A policy intended to help Hong Kong's dwindling port cargo and logistics business could help kill it off, complain the city's big terminal operators.

The operators - including Hutchison Port Holdings, Modern Terminals and DP World - were referring to an announcement earlier in the week that five sites in Kwai Chung would be tendered to logistics companies to provide high-value goods and services.

They said it would be better to use the land for container storage - for which two of the sites are now being used.

The Transport and Housing Bureau said the decision was made after balancing the different interests of the industry. It said it would put the sites, totalling 29.5 hectares, out for tender in stages and amend the policy if need be.
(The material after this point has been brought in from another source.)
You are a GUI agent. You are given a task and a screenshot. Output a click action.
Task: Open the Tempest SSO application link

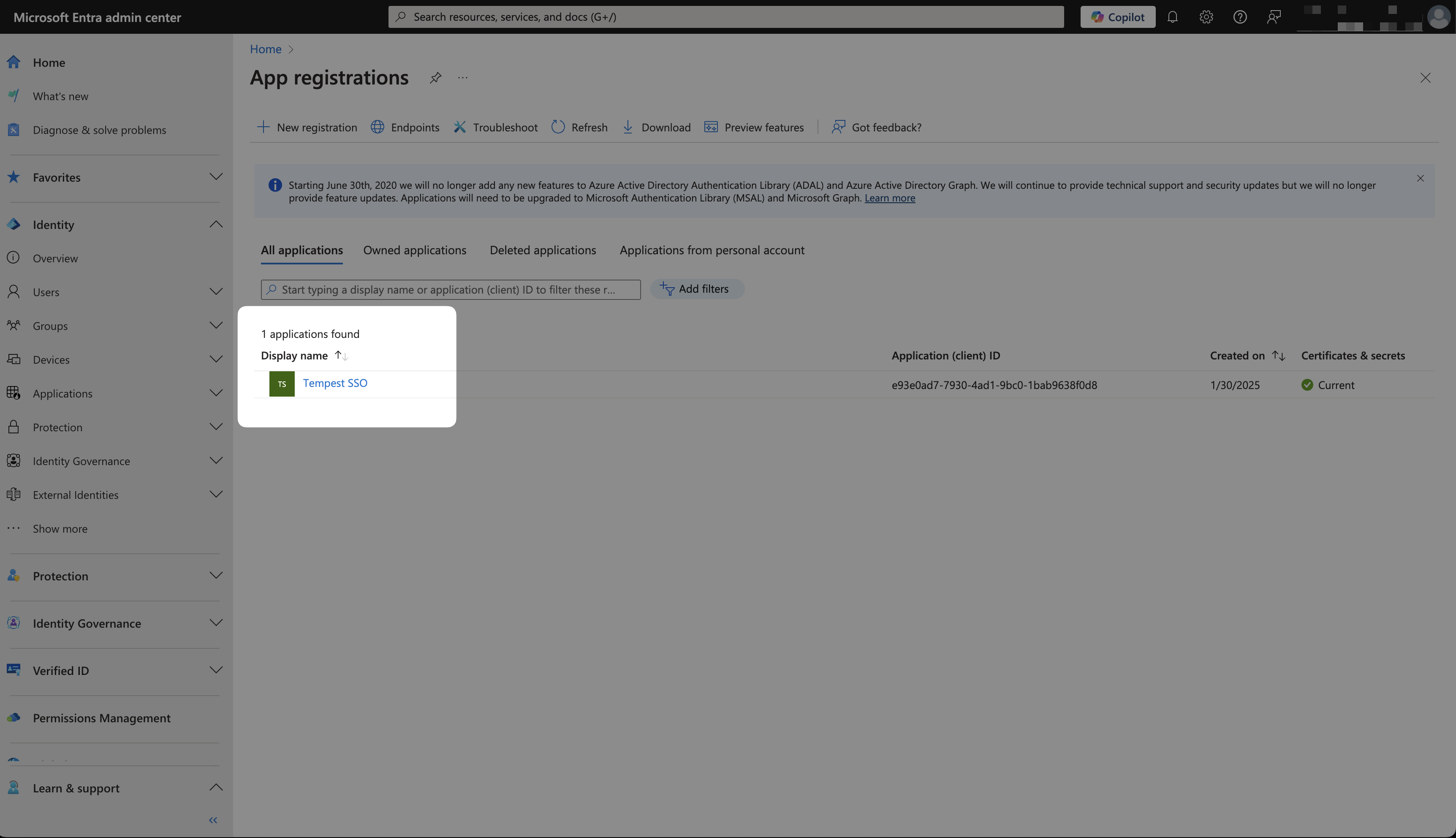point(335,384)
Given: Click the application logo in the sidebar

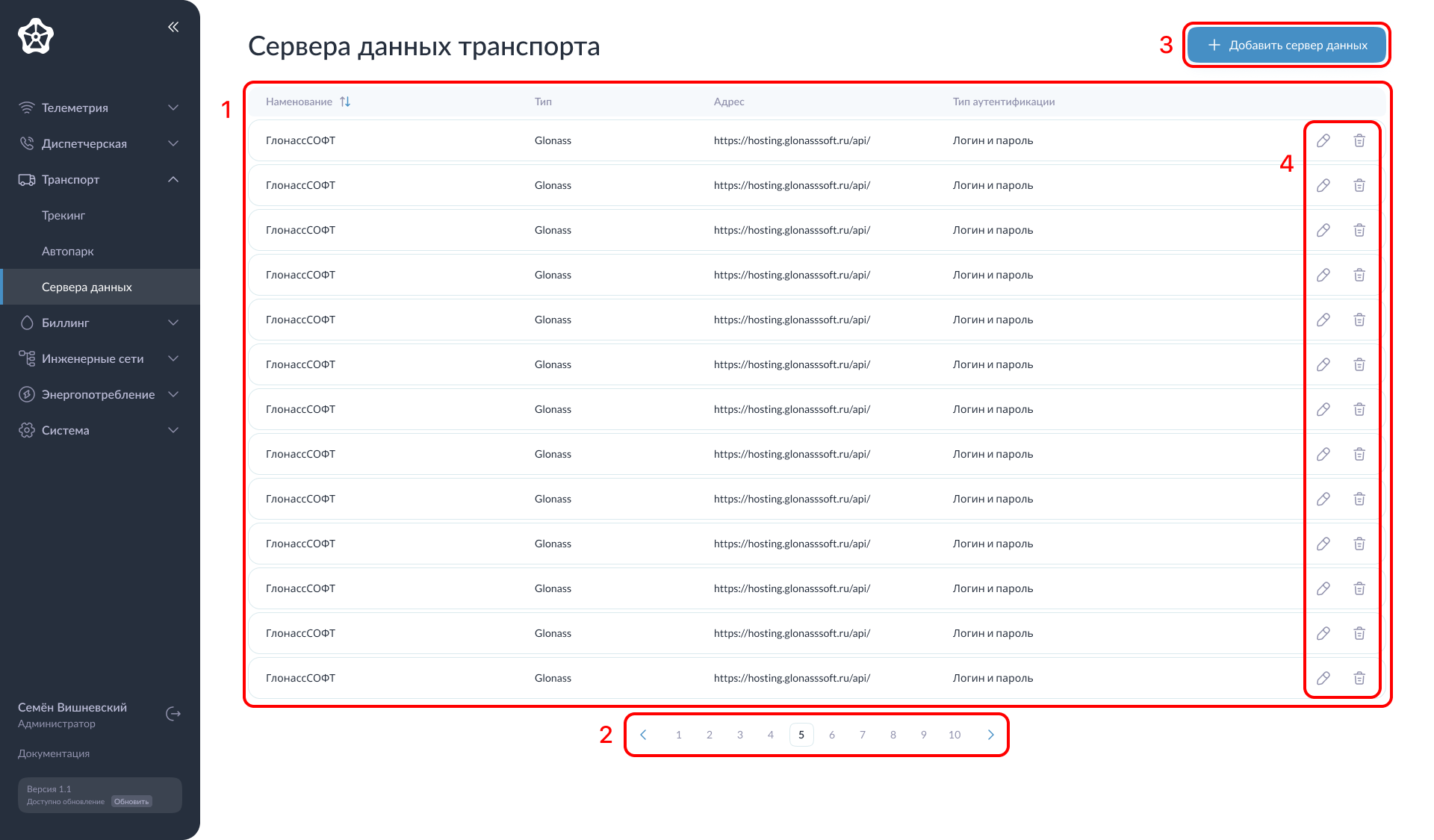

Container Terminal Operators Association chairman Alan Lee Yiu-kwong said that while using the land for logistics centres would yield much greater land sales revenue and economic benefits than using it as a container depot, it would do more harm than good to the industry.

"Where would there be goods for the logistics sector to add value to if the pier hasn't enough space to keep the container boxes in the first place?" he asked.

Hutchison's Hongkong International Terminals will have to find alternative storage for up to 10,000 containers it stores on one of the sites.

"We will have to return boxes to the shippers if we cannot find a new place for them," Ivor Chow, financial director of Hutchison Ports South China said.

"And when word spreads that Hong Kong ports are full, clients will move elsewhere and will not come back."